---------- Data for analysis

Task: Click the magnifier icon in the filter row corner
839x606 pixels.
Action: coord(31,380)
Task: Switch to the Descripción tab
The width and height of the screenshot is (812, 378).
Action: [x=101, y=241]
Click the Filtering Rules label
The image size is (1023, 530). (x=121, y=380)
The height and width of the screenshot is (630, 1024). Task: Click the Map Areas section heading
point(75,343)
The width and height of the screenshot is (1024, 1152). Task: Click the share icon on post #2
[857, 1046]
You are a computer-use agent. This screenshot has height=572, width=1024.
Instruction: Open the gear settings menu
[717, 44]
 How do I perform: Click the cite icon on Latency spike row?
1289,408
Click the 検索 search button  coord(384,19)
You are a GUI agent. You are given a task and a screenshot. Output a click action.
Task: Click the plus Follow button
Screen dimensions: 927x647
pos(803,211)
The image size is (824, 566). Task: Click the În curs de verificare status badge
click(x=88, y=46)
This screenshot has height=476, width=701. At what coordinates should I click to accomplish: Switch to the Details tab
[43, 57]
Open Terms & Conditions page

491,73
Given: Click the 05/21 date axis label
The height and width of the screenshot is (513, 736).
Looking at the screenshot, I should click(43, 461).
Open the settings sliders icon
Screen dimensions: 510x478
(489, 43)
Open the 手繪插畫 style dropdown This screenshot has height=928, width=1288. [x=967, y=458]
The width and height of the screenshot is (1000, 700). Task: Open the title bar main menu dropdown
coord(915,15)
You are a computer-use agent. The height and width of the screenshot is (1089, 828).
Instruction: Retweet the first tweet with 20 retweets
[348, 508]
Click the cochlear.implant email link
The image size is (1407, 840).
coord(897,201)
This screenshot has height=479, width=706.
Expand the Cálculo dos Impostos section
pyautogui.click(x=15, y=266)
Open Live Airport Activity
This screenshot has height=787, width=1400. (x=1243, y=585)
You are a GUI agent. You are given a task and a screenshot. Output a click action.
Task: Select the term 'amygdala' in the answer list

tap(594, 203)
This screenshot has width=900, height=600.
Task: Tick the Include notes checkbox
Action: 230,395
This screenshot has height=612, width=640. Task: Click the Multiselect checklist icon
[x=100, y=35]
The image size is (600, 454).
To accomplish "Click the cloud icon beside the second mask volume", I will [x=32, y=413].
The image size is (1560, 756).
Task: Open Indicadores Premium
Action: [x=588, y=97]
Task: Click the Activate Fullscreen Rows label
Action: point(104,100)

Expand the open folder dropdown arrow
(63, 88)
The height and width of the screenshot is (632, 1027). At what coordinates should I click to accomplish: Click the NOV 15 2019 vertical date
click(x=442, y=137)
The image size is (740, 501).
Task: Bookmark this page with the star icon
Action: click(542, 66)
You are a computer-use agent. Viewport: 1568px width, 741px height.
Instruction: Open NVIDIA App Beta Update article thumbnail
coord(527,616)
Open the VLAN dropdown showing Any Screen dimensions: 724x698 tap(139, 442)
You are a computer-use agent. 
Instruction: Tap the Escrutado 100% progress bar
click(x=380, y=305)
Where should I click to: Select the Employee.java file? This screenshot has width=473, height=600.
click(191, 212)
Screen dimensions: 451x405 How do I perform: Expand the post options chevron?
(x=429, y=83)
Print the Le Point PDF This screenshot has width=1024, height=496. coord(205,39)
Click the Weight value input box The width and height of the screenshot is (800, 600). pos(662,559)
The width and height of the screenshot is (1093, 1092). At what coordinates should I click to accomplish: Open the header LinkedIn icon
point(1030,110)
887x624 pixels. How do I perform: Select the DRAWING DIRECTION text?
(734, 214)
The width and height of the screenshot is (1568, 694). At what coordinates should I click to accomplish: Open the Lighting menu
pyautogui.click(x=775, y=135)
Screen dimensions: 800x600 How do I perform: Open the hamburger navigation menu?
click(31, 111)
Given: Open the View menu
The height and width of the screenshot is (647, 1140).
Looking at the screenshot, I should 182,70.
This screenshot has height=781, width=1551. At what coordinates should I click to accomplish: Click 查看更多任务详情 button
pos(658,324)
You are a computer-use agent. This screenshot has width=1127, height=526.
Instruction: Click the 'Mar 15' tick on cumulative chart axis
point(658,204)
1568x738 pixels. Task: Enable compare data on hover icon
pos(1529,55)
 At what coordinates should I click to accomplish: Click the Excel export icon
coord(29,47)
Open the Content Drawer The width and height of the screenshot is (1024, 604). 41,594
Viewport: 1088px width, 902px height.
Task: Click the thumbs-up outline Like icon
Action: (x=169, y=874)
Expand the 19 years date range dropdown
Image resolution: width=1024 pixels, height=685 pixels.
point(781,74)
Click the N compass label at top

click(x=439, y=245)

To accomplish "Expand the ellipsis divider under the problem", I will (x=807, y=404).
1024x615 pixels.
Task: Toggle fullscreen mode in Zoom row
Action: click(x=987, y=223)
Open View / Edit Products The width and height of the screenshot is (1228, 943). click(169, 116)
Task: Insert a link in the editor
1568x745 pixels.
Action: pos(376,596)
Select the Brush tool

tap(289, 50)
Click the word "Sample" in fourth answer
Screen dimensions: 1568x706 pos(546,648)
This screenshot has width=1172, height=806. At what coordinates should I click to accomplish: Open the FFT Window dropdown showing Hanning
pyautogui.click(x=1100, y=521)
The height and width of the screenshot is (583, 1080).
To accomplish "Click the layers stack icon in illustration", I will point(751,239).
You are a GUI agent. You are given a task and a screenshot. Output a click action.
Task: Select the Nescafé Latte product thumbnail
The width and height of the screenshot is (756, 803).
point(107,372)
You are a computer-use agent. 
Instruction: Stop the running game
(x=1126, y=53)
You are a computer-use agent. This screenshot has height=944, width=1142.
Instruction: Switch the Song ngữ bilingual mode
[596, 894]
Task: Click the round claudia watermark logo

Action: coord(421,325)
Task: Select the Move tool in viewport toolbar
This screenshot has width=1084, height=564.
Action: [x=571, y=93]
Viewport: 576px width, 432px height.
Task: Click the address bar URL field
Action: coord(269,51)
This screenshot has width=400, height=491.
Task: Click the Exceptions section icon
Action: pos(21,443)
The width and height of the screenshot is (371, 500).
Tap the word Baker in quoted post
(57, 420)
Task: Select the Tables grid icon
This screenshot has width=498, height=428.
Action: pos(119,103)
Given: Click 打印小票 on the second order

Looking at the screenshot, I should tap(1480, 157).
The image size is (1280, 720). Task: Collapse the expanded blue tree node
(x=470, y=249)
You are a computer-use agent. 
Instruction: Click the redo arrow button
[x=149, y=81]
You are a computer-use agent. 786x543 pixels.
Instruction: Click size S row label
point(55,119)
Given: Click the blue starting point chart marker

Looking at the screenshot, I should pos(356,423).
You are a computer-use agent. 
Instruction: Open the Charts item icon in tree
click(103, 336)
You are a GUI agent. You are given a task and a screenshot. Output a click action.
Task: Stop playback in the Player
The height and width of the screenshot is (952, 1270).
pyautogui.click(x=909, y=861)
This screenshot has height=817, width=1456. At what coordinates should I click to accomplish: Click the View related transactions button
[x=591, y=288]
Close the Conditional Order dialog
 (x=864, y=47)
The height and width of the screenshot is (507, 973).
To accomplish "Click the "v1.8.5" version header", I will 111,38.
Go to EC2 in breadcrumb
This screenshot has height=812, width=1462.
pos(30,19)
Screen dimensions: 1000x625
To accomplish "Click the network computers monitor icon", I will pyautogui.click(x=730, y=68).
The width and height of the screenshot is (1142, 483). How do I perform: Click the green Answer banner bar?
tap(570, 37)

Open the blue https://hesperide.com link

--------------------

• [Your task]: The response should be the listing above, limited to the lines between the one holding "Open the 手繪插畫" and the one holding "You are a computer-use agent. The", inclusive, reproduced exactly.

• [Solved problem]:
Open the 手繪插畫 style dropdown This screenshot has height=928, width=1288. [x=967, y=458]
The width and height of the screenshot is (1000, 700). Task: Open the title bar main menu dropdown
coord(915,15)
You are a computer-use agent. The height and width of the screenshot is (1089, 828).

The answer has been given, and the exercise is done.